En días grises, tal vez el mejor antídoto contra ese cielo de ceniza sea leer un poco de poesía. Aprovecho la estancia en mi tierra para comprar, de una tacada, tres poemarios de otros tantos autores zamoranos: “Los paréntesis imantados” (Jesús Losada), “La mar inmóvil” (Ángel Fernández Benéitez), “La conspiración del dolor” (Máximo Hernández). Tres poetas cuya manera de componer versos quizá no tenga nada que ver entre sí, pero que yo reúno en este texto porque compré sus últimos libros al mismo tiempo y porque quise leerlos en el mismo día. He dicho que la escritura de cada uno no guarda relación con la de los otros. ¿Es eso cierto? No del todo. Para empezar, los tres parten, al menos en estos últimos poemarios, de Claudio Rodríguez. Si alguien no lo advierte, ellos lo dejan claro: Jesús en una de las dedicatorias, Ángel y Máximo en las citas escogidas. La huella de Claudio sigue viva en sus discípulos. Pero prosigamos: a los tres, amén de otras cuestiones, les preocupa la luz. En los tres poemarios se habla de la luz, de las sombras que crea, de los amaneceres y los crepúsculos. La luz que nos alivia y condena al mismo tiempo. Los tres se asemejan en que su poesía no resulta lectura fácil: hay que releer, indagar, intuir las metáforas y sus significados, meditar cada poema. O también resta la otra opción, muy adecuada para leer poesía: dejar que te empape, que fluya dentro y fuera de uno aunque no entendamos sus mensajes, sentir su belleza y la armonía que ellos tejen con las palabras.

### Información mostrada
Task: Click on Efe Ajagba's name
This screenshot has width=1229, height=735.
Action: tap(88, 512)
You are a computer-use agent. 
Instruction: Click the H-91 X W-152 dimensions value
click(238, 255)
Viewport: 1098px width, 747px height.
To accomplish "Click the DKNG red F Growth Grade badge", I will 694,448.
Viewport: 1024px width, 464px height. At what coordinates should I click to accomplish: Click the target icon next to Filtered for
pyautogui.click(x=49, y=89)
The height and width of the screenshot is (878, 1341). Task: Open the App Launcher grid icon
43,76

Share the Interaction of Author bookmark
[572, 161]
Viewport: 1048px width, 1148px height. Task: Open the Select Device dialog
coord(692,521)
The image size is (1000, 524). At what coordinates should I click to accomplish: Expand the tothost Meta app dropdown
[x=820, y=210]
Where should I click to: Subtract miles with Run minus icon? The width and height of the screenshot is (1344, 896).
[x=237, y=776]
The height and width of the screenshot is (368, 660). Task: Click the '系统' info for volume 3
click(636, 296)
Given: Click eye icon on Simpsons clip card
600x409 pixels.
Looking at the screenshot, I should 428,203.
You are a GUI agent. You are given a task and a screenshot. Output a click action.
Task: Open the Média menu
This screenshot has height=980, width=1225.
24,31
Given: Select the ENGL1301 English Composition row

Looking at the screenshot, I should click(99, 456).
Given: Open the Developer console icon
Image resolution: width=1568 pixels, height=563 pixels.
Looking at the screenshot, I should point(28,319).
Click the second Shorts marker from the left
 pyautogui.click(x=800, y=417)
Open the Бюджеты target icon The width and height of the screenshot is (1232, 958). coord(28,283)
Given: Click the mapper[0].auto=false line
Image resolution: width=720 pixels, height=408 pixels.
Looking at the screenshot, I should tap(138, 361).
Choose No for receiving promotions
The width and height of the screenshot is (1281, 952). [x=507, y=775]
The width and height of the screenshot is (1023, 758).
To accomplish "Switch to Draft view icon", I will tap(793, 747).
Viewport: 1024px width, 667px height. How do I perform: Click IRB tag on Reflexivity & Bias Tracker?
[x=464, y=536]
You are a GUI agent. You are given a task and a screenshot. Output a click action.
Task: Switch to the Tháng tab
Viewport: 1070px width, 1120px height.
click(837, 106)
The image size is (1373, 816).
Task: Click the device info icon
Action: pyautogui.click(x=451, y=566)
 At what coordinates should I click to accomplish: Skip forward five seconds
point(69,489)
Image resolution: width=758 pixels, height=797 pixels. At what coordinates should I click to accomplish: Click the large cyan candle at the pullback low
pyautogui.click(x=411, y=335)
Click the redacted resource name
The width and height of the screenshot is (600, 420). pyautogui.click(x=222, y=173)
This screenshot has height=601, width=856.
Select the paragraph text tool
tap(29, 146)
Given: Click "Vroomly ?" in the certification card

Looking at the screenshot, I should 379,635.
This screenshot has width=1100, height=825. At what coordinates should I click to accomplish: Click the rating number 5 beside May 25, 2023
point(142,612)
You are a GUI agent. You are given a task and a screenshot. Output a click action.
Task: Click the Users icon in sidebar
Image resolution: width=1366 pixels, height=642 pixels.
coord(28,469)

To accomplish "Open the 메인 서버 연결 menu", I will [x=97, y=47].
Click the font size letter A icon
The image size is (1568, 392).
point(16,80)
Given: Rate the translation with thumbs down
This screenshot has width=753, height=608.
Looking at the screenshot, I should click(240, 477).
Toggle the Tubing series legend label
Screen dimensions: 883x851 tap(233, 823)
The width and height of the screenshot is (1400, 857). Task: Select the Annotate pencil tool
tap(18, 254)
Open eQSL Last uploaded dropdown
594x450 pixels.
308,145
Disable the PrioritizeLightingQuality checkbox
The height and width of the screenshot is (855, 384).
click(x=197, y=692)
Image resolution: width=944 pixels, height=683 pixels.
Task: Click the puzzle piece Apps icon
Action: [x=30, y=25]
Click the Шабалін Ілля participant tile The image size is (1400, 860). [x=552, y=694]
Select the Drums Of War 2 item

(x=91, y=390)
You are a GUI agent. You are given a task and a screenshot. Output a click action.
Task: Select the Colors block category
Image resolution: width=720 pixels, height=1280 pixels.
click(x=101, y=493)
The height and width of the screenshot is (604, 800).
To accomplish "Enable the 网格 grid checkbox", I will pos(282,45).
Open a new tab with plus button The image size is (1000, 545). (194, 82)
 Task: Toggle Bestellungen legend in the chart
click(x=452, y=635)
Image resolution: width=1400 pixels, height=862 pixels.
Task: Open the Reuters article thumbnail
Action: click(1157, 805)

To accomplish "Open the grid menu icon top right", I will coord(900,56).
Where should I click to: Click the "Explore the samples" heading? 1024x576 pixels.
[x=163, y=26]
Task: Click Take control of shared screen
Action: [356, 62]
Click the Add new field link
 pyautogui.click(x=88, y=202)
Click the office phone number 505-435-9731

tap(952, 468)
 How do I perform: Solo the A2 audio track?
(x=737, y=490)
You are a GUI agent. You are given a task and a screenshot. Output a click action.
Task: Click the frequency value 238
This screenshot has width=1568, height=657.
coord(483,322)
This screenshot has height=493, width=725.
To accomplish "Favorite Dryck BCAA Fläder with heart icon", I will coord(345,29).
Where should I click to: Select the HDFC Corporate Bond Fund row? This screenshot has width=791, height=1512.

### Instrucción de trabajo A
Según el fragmento sobre los tres poemarios zamoranos, ¿de qué poeta parten los tres autores en sus últimos libros?
### Instrucción de trabajo B
Explique, de acuerdo con el fragmento sobre los tres poemarios zamoranos, por qué el autor reúne a estos tres poetas en un mismo texto.
### Instrucción de trabajo C
Retome el texto sobre los tres poemarios zamoranos a partir del punto en que termina.
Las entradas provienen de una fuente distinta a la del fragmento.

### Resultado del ejercicio A
De Claudio Rodríguez.

### Resultado del ejercicio B
Los reúne porque compró sus últimos libros al mismo tiempo y quiso leerlos en el mismo día. Lo hace aunque reconozca que su manera de componer versos quizá no tenga nada que ver entre sí.

### Resultado del ejercicio C
En “Los paréntesis imantados” se nos habla no sólo de la luz, sino también, y sobre todo, del amor y la pasión. Amor entre cuatro paredes, con cáscaras de fruta en la mesilla y el sol del alba filtrándose por las rendijas de la persiana para iluminar los cuerpos de los amantes. Amor que va pisando el tiempo, que va consolidándose en un escenario de colchones, amaneceres y noches que succionan la sangre como si fueran terribles arañas. En esos paréntesis viven y mueren los amantes, encerrados en paredes que se atraen y los encierran. En “La mar inmóvil”, no haría falta decirlo, se habla del mar o la mar, pero como escenario para el amor, para dos amantes que se separan y vuelven a juntarse, en páginas donde habita el lenguaje preciso de la navegación, la nostalgia por los horizontes lejanos cuando los amantes están juntos y por la amada cuando el marino está mar adentro, junto a sus hombres y junto a la espuma de las olas. En los ojos de la amada tejerá canciones que remitan a esa mar callada y serena. En “La conspiración del dolor” se hace un recuento de algunos personajes célebres y no tan célebres que sufrieron locura, amputaciones, enfermedades y ejecuciones a punta de pistola; las páginas dedicadas a la madre que se consume en la habitación de un hospital resultan duras, estremecedoras. El dolor conspira y nos despierta, se conjura en cada uno de nosotros, nos consume y agota, se aprovecha de nuestra debilidad.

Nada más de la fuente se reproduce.